** WHAT IS REQUIRED **
Reproduce without change the lines in the material below that run from the one with "This screenshot has width=980, height=460." to the end, and nothing more.

** PROVIDED MATERIAL **
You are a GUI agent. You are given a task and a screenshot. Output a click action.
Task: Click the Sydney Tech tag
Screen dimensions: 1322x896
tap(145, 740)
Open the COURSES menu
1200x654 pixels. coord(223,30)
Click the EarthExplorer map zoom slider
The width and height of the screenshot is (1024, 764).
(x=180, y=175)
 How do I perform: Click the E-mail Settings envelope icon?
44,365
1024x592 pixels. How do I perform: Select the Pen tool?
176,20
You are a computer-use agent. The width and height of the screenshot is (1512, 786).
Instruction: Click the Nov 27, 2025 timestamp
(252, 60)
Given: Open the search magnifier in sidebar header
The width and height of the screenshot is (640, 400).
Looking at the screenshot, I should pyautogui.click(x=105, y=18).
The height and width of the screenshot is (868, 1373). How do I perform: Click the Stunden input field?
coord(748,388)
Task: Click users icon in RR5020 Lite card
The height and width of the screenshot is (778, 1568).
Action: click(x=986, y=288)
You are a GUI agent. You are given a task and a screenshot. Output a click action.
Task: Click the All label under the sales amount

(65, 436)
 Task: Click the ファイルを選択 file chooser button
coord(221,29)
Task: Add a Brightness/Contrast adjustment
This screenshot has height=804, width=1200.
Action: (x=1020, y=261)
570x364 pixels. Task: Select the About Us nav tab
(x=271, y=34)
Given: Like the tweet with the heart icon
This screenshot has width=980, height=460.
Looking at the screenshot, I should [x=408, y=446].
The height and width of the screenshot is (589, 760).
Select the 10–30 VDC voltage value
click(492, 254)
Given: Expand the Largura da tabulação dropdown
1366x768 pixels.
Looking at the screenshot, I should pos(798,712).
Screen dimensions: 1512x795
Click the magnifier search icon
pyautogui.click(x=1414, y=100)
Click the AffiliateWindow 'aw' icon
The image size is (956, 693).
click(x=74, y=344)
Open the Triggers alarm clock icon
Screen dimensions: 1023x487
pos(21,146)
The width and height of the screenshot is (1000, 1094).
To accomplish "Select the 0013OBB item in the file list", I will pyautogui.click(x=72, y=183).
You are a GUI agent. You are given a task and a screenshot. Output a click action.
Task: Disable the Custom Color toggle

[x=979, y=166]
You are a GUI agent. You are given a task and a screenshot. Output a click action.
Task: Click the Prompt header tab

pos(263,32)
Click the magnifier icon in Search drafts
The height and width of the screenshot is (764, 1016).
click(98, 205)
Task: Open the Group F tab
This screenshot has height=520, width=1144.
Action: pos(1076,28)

** ANSWER FOR THIS EXERCISE **
This screenshot has width=980, height=460.
Looking at the screenshot, I should [x=408, y=446].
The height and width of the screenshot is (589, 760).
Select the 10–30 VDC voltage value
click(492, 254)
Given: Expand the Largura da tabulação dropdown
1366x768 pixels.
Looking at the screenshot, I should pos(798,712).
Screen dimensions: 1512x795
Click the magnifier search icon
pyautogui.click(x=1414, y=100)
Click the AffiliateWindow 'aw' icon
The image size is (956, 693).
click(x=74, y=344)
Open the Triggers alarm clock icon
Screen dimensions: 1023x487
pos(21,146)
The width and height of the screenshot is (1000, 1094).
To accomplish "Select the 0013OBB item in the file list", I will pyautogui.click(x=72, y=183).
You are a GUI agent. You are given a task and a screenshot. Output a click action.
Task: Disable the Custom Color toggle

[x=979, y=166]
You are a GUI agent. You are given a task and a screenshot. Output a click action.
Task: Click the Prompt header tab

pos(263,32)
Click the magnifier icon in Search drafts
The height and width of the screenshot is (764, 1016).
click(98, 205)
Task: Open the Group F tab
This screenshot has height=520, width=1144.
Action: pos(1076,28)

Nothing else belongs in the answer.